This webinar was previously recorded on April 7, 2016. To view the recorded presentation, please click here.
Get Your Comments Ready; CMS Proposes New and Significantly Enhanced Enrollment Requirements
April 7, 2016
This webinar will provide an in depth review of the proposed rule released by CMS on March 1, 2016, entitled, "Medicare, Medicaid, and Children’s Health Insurance Programs; Program Integrity Enhancements to the Provider Enrollment Process" that, if finalized, would have a significant impact on providers and suppliers operating in the Medicare, Medicaid and CHIP programs.
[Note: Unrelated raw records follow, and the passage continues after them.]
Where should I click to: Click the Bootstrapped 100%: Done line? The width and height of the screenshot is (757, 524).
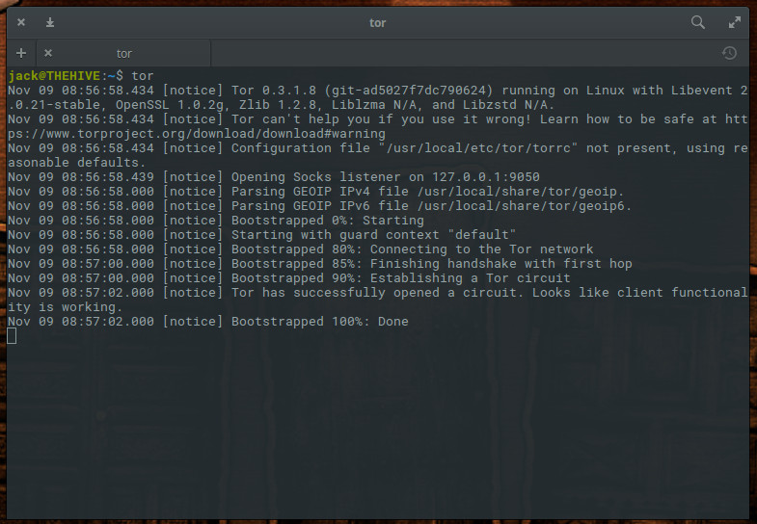[x=207, y=322]
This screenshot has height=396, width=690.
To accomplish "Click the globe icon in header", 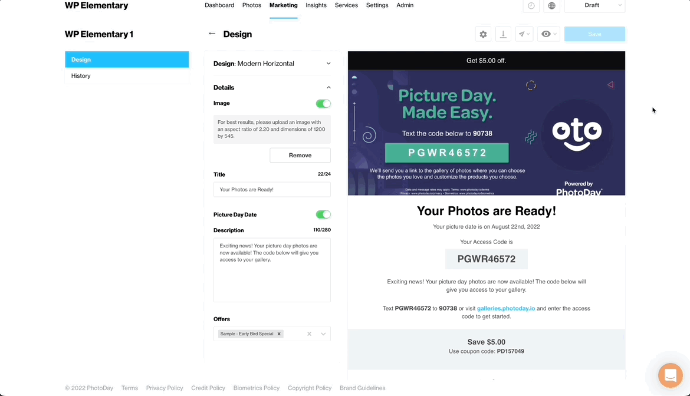I will pyautogui.click(x=551, y=5).
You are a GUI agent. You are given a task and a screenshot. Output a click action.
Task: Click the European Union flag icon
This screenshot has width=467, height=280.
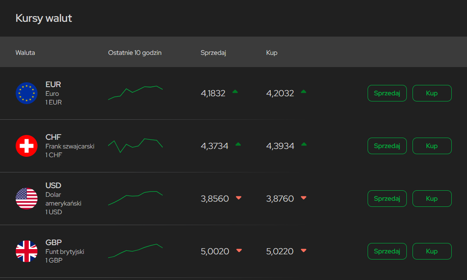tap(27, 93)
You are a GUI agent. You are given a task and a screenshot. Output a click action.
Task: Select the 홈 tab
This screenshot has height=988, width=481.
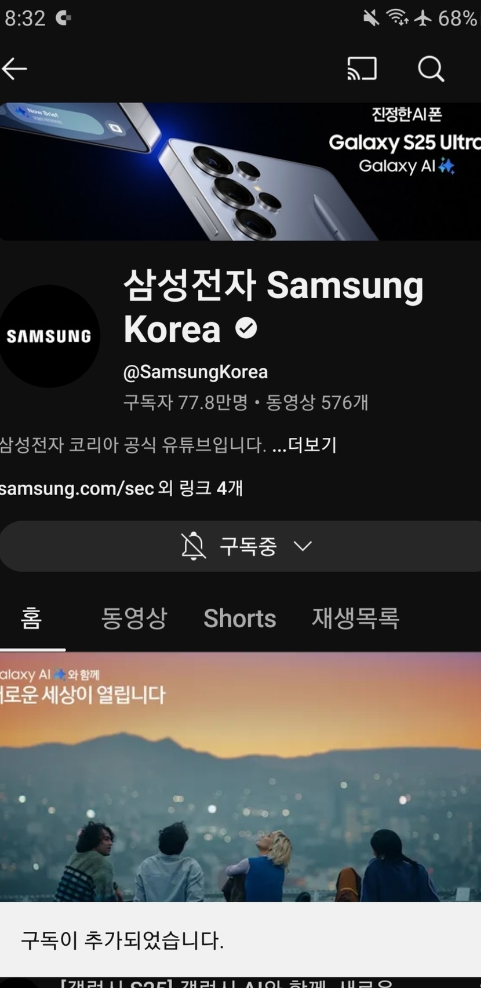[x=31, y=619]
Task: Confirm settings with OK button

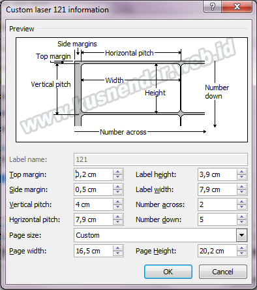Action: point(168,272)
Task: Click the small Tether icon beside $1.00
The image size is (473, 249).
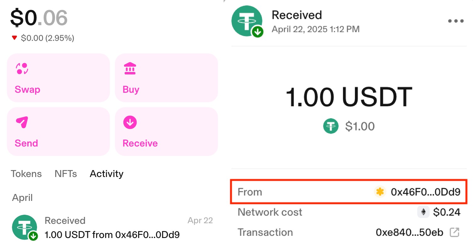Action: 331,126
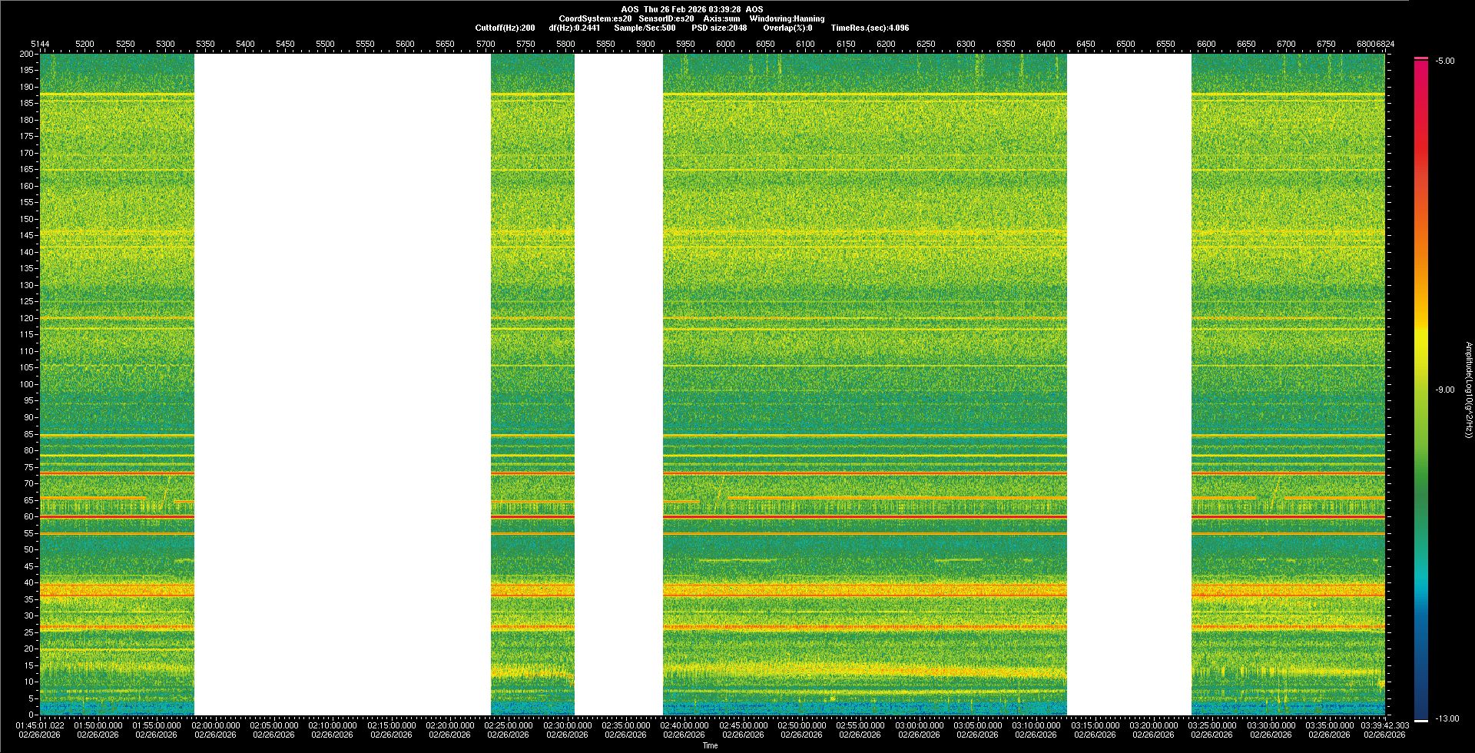1475x753 pixels.
Task: Click the 60 Hz frequency axis label
Action: [x=28, y=517]
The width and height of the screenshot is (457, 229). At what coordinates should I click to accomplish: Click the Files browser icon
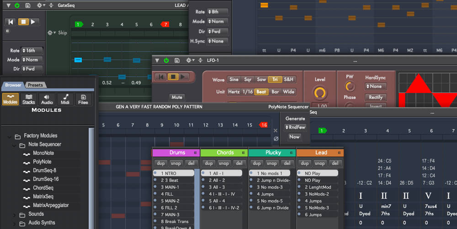[x=83, y=99]
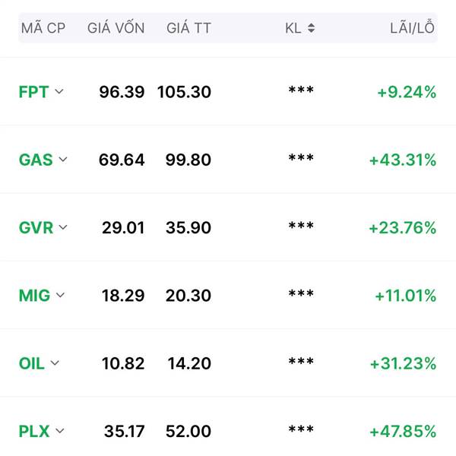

Consistent with CMS’s recent history of utilizing the enrollment rules to combat fraud, waste and abuse through early identification efforts tangential to the enrollment process, this Proposed Rule seeks to expand CMS’s arsenal by adding yet another set of enrollment and revalidation reporting requirements, as well as significant expansions to CMS’s ability to deny and revoke the billing privileges of providers and suppliers.
By way of example, if enacted, these proposed rules will, in part:
- Create new obligations on providers and suppliers to monitor and disclose certain present and past “affiliations” with other providers or suppliers who/that underwent certain “disclosable events”
- Create new bases for a CMS denial or revocation of a provider’s or supplier’s enrollment;
- Increase the length of re-enrollment bars in the event of a revocation;
- Increase the length of re-application bars in the event of a denial;
- Implement changes to CMS’s enrollment moratoria authority; and
- Implement changes to the process for reactivating a deactivated supplier’s billing privileges.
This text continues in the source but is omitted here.